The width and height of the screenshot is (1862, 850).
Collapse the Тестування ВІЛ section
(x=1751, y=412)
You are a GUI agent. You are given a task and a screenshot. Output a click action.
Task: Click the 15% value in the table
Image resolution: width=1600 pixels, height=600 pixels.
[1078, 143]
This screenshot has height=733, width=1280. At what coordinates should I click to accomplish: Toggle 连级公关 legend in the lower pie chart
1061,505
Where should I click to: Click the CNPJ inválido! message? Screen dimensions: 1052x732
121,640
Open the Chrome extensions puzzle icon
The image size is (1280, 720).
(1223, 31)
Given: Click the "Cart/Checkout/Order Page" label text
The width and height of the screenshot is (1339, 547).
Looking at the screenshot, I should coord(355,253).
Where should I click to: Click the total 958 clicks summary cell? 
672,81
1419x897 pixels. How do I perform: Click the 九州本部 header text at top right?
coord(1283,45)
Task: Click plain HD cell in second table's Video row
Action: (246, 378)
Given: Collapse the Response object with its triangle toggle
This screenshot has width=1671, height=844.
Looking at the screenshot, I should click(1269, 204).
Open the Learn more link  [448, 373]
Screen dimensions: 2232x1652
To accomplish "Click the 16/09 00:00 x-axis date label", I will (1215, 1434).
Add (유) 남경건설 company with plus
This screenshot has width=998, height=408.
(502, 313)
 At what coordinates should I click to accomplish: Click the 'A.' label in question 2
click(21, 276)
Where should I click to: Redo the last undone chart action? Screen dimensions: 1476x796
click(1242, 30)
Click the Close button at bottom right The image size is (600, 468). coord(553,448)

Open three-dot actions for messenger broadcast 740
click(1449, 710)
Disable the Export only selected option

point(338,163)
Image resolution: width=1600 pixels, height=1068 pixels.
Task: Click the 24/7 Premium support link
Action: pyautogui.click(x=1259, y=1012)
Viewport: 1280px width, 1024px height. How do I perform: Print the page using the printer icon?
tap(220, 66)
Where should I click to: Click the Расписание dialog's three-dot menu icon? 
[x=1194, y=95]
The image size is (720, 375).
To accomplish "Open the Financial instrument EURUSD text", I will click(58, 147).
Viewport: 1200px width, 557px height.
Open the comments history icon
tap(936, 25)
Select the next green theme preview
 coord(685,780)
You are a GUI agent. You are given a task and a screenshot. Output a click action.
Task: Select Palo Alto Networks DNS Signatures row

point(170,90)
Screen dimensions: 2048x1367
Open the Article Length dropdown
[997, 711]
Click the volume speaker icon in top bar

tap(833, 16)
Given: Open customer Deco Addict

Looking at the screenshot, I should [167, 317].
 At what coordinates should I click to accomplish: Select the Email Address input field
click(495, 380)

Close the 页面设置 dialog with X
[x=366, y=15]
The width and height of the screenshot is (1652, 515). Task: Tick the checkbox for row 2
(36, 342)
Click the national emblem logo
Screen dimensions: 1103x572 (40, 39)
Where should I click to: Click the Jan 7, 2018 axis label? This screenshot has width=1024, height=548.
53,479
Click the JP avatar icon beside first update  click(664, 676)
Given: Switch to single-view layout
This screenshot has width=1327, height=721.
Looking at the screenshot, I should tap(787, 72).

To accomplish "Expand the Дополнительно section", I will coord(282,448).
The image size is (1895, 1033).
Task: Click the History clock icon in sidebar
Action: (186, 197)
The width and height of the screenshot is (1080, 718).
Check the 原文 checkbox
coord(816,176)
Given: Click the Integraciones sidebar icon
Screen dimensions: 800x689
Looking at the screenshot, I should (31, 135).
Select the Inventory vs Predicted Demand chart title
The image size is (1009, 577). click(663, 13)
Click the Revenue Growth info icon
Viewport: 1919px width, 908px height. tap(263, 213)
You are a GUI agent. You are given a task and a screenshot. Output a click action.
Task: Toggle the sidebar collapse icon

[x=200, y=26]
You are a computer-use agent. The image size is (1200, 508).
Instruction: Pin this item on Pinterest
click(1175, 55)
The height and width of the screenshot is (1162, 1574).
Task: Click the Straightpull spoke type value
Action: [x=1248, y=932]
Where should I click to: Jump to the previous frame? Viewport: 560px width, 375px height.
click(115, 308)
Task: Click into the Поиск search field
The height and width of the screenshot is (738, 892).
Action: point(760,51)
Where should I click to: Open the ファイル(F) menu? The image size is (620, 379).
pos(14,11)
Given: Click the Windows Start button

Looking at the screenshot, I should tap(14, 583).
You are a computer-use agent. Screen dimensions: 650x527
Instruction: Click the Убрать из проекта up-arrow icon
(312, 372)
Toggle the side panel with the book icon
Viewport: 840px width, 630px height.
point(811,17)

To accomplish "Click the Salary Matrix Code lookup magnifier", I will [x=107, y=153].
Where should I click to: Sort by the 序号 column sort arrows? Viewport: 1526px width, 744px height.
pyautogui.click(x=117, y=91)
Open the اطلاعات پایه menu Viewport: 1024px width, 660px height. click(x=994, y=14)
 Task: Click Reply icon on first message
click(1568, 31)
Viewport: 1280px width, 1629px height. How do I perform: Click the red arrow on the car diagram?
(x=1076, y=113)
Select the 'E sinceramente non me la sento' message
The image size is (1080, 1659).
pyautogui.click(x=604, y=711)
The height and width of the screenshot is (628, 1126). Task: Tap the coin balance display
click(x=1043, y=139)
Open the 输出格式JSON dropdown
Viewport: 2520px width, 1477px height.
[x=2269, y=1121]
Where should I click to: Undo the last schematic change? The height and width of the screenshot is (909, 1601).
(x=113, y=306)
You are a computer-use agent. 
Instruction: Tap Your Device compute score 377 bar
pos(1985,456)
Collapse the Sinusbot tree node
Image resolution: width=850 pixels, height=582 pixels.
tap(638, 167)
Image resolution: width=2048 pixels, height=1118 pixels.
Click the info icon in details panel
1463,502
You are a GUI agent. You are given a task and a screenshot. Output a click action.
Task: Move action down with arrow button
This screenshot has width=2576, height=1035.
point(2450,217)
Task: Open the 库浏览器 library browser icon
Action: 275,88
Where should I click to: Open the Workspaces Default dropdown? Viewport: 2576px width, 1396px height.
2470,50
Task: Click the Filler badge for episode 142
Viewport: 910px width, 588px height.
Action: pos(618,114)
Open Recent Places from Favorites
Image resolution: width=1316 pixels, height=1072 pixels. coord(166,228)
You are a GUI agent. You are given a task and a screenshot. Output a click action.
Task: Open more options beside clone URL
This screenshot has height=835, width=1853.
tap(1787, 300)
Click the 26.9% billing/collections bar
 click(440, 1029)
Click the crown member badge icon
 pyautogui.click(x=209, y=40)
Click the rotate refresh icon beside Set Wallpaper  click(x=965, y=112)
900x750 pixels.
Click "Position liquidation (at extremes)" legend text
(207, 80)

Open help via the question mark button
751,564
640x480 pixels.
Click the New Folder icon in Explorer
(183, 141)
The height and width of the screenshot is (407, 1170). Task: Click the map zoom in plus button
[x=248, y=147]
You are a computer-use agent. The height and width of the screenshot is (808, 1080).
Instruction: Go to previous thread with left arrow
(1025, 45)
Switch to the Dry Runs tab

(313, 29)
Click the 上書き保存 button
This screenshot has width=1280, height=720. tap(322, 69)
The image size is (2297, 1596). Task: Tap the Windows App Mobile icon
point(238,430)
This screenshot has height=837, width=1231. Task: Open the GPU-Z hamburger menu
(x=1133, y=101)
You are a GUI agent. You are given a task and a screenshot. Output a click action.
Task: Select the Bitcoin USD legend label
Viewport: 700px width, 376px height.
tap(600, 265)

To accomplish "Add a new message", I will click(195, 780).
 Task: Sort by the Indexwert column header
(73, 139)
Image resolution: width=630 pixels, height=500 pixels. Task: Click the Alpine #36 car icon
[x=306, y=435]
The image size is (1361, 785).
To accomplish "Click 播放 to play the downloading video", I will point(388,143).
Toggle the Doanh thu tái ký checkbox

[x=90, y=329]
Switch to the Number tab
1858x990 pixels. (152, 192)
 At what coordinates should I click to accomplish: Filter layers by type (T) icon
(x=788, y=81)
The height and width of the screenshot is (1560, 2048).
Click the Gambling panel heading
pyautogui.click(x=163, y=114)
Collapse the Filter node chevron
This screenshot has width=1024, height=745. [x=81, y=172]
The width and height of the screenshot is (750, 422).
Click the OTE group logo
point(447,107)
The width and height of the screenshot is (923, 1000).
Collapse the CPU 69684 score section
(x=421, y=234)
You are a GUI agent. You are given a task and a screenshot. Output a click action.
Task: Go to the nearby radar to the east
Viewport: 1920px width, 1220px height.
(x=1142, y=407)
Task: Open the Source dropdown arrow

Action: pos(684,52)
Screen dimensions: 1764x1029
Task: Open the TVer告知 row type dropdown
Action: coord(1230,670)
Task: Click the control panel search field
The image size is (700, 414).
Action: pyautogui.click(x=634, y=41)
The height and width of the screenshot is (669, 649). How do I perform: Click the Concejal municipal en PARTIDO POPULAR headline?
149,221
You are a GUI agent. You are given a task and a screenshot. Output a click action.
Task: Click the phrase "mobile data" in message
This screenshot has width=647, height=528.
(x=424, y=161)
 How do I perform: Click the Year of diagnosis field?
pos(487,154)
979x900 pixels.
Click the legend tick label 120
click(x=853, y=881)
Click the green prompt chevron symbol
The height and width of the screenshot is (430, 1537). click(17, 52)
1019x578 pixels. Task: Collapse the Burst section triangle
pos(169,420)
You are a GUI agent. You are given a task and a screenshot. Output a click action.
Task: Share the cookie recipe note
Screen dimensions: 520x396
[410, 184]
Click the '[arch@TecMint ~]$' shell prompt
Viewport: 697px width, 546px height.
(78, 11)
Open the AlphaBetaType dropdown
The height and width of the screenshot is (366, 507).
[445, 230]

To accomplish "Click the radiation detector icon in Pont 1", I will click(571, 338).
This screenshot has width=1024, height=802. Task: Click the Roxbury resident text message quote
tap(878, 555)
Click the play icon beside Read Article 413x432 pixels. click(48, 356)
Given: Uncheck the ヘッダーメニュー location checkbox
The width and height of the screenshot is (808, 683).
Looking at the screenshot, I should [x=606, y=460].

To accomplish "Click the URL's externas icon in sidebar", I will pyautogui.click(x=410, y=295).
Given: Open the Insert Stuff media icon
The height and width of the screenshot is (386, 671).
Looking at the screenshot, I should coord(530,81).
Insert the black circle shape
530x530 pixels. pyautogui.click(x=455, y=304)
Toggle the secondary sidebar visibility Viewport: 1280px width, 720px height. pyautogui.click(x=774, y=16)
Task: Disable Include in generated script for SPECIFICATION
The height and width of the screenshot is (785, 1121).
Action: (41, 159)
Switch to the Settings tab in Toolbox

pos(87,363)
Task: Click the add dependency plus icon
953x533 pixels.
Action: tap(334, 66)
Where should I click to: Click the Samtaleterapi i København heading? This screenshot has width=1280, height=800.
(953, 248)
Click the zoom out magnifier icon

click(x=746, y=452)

—————

Written task: Copy out, unchanged, the items from the line with "Select the Inventory" up to and including the line with "[x=2269, y=1121]".

Complete output:
Select the Inventory vs Predicted Demand chart title
The image size is (1009, 577). click(663, 13)
Click the Revenue Growth info icon
Viewport: 1919px width, 908px height. tap(263, 213)
You are a GUI agent. You are given a task and a screenshot. Output a click action.
Task: Toggle the sidebar collapse icon

[x=200, y=26]
You are a computer-use agent. The image size is (1200, 508).
Instruction: Pin this item on Pinterest
click(1175, 55)
The height and width of the screenshot is (1162, 1574).
Task: Click the Straightpull spoke type value
Action: [x=1248, y=932]
Where should I click to: Jump to the previous frame? Viewport: 560px width, 375px height.
click(115, 308)
Task: Click into the Поиск search field
The height and width of the screenshot is (738, 892).
Action: point(760,51)
Where should I click to: Open the ファイル(F) menu? The image size is (620, 379).
pos(14,11)
Given: Click the Windows Start button

Looking at the screenshot, I should tap(14, 583).
You are a computer-use agent. Screen dimensions: 650x527
Instruction: Click the Убрать из проекта up-arrow icon
(312, 372)
Toggle the side panel with the book icon
Viewport: 840px width, 630px height.
point(811,17)

To accomplish "Click the Salary Matrix Code lookup magnifier", I will [x=107, y=153].
Where should I click to: Sort by the 序号 column sort arrows? Viewport: 1526px width, 744px height.
pyautogui.click(x=117, y=91)
Open the اطلاعات پایه menu Viewport: 1024px width, 660px height. click(x=994, y=14)
 Task: Click Reply icon on first message
click(1568, 31)
Viewport: 1280px width, 1629px height. How do I perform: Click the red arrow on the car diagram?
(x=1076, y=113)
Select the 'E sinceramente non me la sento' message
The image size is (1080, 1659).
pyautogui.click(x=604, y=711)
The height and width of the screenshot is (628, 1126). Task: Tap the coin balance display
click(x=1043, y=139)
Open the 输出格式JSON dropdown
Viewport: 2520px width, 1477px height.
[x=2269, y=1121]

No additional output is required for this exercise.